(Dataset records Opens)

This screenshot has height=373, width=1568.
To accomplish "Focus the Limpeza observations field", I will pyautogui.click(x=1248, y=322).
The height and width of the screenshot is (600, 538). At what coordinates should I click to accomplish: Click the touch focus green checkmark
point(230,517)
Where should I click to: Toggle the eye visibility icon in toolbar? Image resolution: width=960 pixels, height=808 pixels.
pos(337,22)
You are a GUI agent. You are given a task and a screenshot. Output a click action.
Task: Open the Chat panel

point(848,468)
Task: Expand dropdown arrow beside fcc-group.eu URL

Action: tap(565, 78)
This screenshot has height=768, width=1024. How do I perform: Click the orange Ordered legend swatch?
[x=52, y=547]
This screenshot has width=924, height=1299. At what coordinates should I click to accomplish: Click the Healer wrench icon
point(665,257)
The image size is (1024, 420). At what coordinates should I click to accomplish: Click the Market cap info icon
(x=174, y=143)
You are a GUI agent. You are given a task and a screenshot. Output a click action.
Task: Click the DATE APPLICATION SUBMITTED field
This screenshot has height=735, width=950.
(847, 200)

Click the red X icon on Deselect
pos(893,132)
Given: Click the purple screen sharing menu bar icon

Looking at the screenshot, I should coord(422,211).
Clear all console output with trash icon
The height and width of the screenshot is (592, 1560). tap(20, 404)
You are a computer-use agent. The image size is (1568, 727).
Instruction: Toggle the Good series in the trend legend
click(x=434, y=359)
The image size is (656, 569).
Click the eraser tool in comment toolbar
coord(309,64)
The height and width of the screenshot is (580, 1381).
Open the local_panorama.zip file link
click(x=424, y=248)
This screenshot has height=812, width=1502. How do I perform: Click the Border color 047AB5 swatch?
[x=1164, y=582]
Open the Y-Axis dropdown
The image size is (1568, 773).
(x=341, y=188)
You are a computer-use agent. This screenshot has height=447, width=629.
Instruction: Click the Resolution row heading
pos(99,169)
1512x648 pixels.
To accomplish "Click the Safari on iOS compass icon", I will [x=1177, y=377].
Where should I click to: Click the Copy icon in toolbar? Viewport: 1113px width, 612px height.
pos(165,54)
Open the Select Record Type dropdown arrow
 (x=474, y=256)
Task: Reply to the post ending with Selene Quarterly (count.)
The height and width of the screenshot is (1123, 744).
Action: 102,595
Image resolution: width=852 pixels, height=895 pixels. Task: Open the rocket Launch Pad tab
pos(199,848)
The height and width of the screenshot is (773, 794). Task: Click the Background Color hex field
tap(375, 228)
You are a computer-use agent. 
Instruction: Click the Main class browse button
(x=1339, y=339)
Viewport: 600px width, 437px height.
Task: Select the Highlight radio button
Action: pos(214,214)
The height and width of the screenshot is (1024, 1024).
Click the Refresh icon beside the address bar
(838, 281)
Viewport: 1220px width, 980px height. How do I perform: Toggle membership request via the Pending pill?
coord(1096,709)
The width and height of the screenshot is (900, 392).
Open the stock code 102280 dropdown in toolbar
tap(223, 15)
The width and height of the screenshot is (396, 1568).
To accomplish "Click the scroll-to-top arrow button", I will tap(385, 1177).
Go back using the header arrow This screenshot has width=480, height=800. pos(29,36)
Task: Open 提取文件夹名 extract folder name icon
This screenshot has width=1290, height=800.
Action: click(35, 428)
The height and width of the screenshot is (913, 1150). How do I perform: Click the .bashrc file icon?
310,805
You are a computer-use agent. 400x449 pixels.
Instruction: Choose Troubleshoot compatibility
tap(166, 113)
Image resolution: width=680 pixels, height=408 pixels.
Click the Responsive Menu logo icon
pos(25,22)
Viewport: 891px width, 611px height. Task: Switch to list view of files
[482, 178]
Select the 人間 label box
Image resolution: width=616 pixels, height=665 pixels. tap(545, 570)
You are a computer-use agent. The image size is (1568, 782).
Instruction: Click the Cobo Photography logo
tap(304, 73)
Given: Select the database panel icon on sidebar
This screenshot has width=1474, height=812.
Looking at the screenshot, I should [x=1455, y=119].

(Dataset records Closes)

The stretch of entries above that starts with the line containing "The image size is (1024, 420)." and goes on through the line containing "Task: Click the DATE" is to be transcribed exactly, and no other line is to be transcribed.

The image size is (1024, 420). At what coordinates should I click to accomplish: Click the Market cap info icon
(x=174, y=143)
You are a GUI agent. You are given a task and a screenshot. Output a click action.
Task: Click the DATE APPLICATION SUBMITTED field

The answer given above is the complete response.